Author Val McDermid at the Muriel Sparks exhibition, at the National Library in, Edinburgh
Author Val McDermid at the Muriel Sparks exhibition, at the National Library in, Edinburgh

Forgotten Scots author is resurrected to celebrate literary heritage

A celebration of female writers is being marked in the skies of Edinburgh.

Message from the Skies, co-commissioned between Edinburgh’s Hogmanay and the Edinburgh International Book Festival, will continue to animate Edinburgh’s dark nights through to Burns Night on 25 January.

Val McDermid has written a short story, New Year’s Resurrection, the first in a new celebration of Edinburgh’s and Scotland’s rich literary heritage for Message from the Skies.

Val had already revealed that in New Year’s Resurrection she will resurrect Susan Ferrier, an Edinburgh born and bred novelist in the nineteenth century. Now it is revealed that she will also resurrect Muriel Spark, helping to kick off her centenary celebrations in 2018.
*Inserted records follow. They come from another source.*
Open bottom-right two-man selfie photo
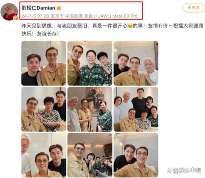The height and width of the screenshot is (178, 205). [x=136, y=155]
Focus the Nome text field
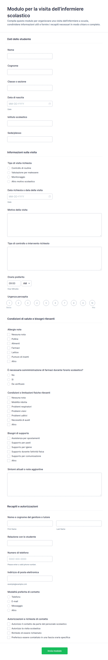Screen dimensions: 108x660 (x=30, y=56)
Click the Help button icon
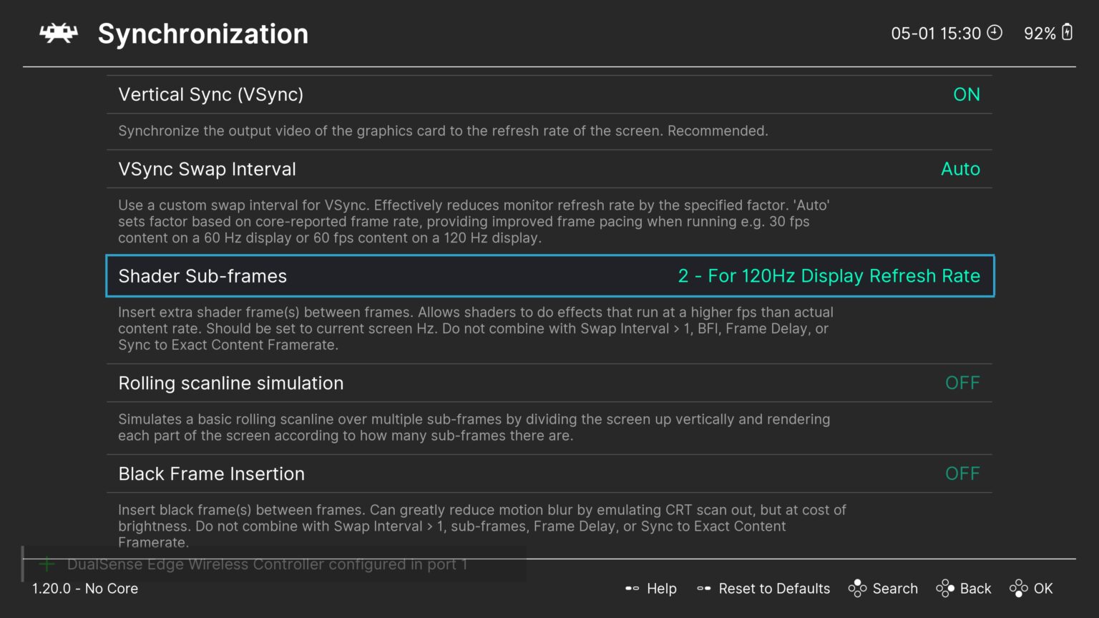Viewport: 1099px width, 618px height. pyautogui.click(x=632, y=589)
Author Val McDermid at the Muriel Sparks exhibition, at the National Library in, Edinburgh

Val said: ‘The most remarkable thing about the 19th century Scottish novelist Susan Edmonstone Ferrier is that she has all but disappeared from our consciousness. In her lifetime, her novels were wildly popular, earning her significantly more substantial publisher’s advances than Jane Austen. And yet now almost nobody knows her name. Susan Ferrier deserves better than this.’Susan Ferrier seeks to recruit Muriel Spark to help confound the critics who have ignored women writers, but the outcome is not what she expects.’

She added: ‘Muriel Spark is a writer who’s not so much under-appreciated as under-read. Readers who discover her are captivated by her unique style and the way she constantly wrong-foots us. Her distinctive take on the art of fiction has influenced writers as diverse as Ali Smith and Ian Rankin. I hope the celebrations of her centenary bring her thousands of new fans.’

Val collaborates with director and dramaturg Philip Howard of emergent theatre company Pearlfisher, Edinburgh-based architectural projection mapping specialists Double Take Projections, and three of Scotland’s finest composers and sound designers; Michael John McCarthy, Pippa Murphy and RJ McConnell, graffiti artist Elph and actors Sandy McDade (playing Susan Ferrier) and Phyllis Logan (playing Muriel Spark) to bring the story to life.

Visitors are being encouraged to celebrate Scottish literature in the night skies in Edinburgh this month

Message from the Skies encourages residents and visitors to explore Edinburgh’s iconic locations in a new light: streets and buildings which have inspired some of the world’s finest authors over the centuries – from Sir Arthur Conan Doyle and Robert Louis Stevenson to J K Rowling and Muriel Spark, and the streets and buildings which McDermid and her other collaborators have been inspired by and to which all the artists respond in this unique piece of work, made especially for Edinburgh.

The project is inspired by the 19th century tradition of publishing novels chapter by chapter: readers must go from location to location to read the whole story, simultaneously exploring both this piece of new work and the city.

Val McDermid has written a new short story as part of the Message from the Skies project

The starting point and the site of the first chapter is Parliament Square, off the Royal Mile in Edinburgh’s Old Town. From there, readers can navigate by using the app or following the signage leading to the next instalment.

The app is filled with additional content about the story and locations, and will translate Val’s story into seven languages – French, German, Italian, Japanese, Mandarin, Polish and Spanish, making the project equally accessible to visitors to Edinburgh. The app will also read the text in English to visually impaired audiences.

Message from the Skies is commissioned and presented by Edinburgh’s Hogmanay and the Edinburgh International Book Festival, produced by Underbelly and Pearlfisher, in partnership with Edinburgh UNESCO City of Literature Trust and is developed with support from Creative Scotland through the Scottish Government’s Edinburgh Festivals Expo Fund.